Une semaine plus tard, notamment lundi 7 novembre, KQ a annoncé qu’elle recrute de nouveaux pilotes et qu’elle a entamé des mesures disciplinaires à l’encontre des grévistes. La compagnie aérienne a prévenu que ces derniers pourraient être licenciés s’ils ne reprenaient pas le travail immédiatement.
À ce jour, ils sont près de 400 pilotes, membres de la KALPA, à observer une grève de 14 jours, et ce, depuis le 5 novembre. Au cours du week-end dernier, 56 vols ont été annulés, perturbant les plans de 12.000 passagers. Seuls 500 d’entre eux ont réussi à se faire héberger à l’hôtel par Kenya Airways.

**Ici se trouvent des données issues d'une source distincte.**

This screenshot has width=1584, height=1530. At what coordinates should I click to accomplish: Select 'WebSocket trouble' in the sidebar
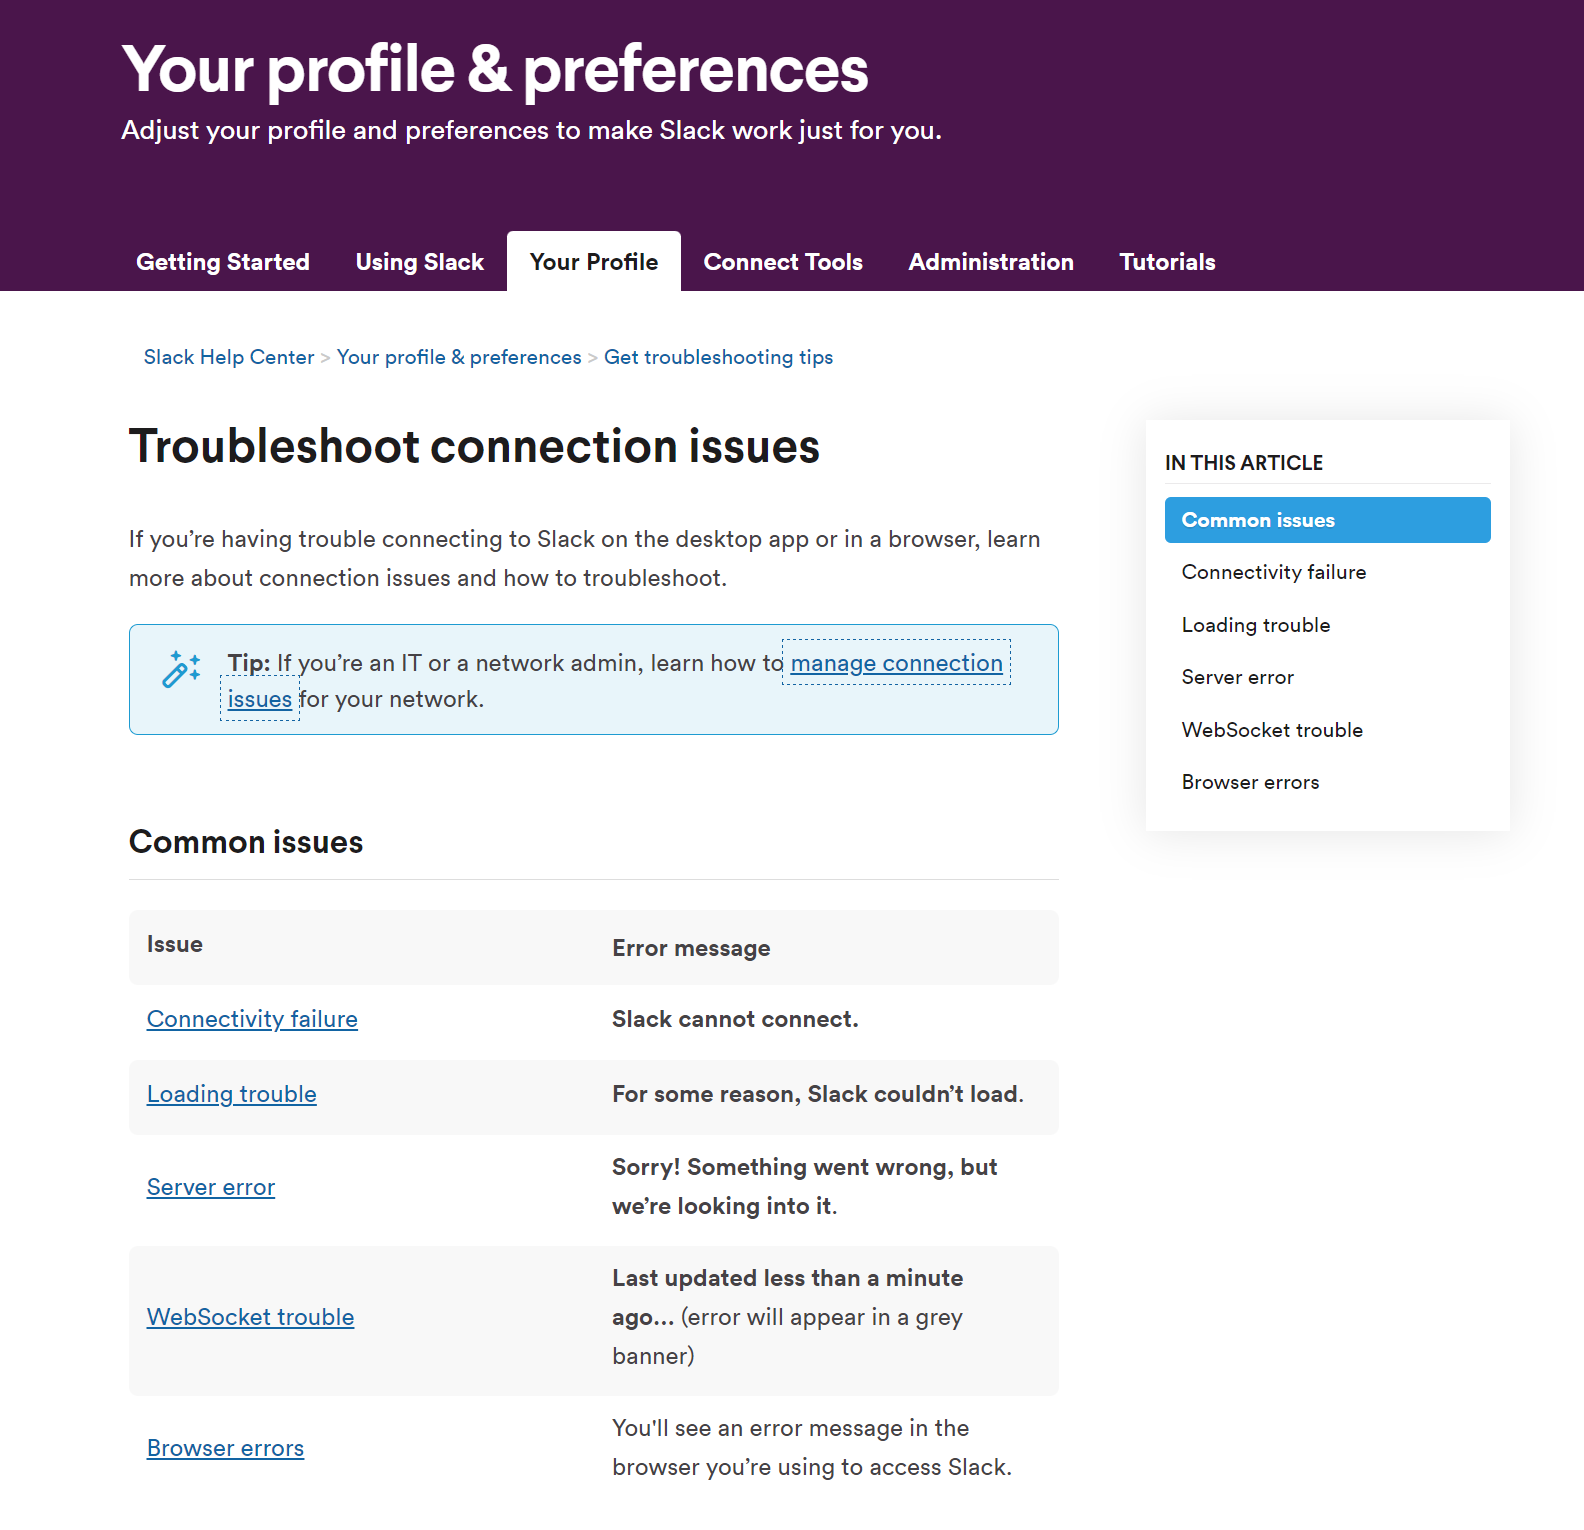tap(1271, 729)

Les revendications des pilotes
«Le but de cette action n’est pas de mettre à l’épreuve le nouveau gouvernement [du Kenya]», a assuré le syndicat. Les pilotes de KALPA représentent 10% des effectifs de KQ. Ils demandent le rétablissement de la contribution mensuelle à la retraite, la compagnie ayant gelé les paiements depuis la pandémie de la Covid-19. De plus, ils exigent l’application des accords salariaux, conformément aux clauses du règlement de l’aviation civile du Kenya.
Les pilotes se plaignent aussi de la victimisation présumée des membres de la KALPA. Et ils demandent le licenciement des hauts dirigeants de KQ qui, selon eux, sont responsables de la «mauvaise gestion» de la compagnie aérienne. Le Conseil d’administration de Kenya Airways a rejeté ces appels à la démission.
«Aucune menace ou coercition ne nous obligera à demander la démission de qui que ce soit», a martelé Michael Joseph, président du conseil d’administration de KQ. Il a ajouté que la compagnie aérienne rembourse les salaires différés et devrait commencer à cotiser au fonds de prévoyance (pension contractuelle) en 2023. «Malheureusement, nous ne pouvons pas faire les deux en même temps, car nous continuons à rembourser nos arriérés de la période Covid et à payer les loyers de nos avions», précise Michael Joseph.
La facture s’alourdit
Selon Allan Kilavuka, la grève «illégale» coûte environ 300 millions de shillings kenyans (Ksh) par jour. Si cette protestation dure une semaine, les pertes de KQ s’élèveront à environ 2,1 milliards de Ksh. «La compagnie aérienne ne pourra pas supporter ces pertes», a-t-il affirmé.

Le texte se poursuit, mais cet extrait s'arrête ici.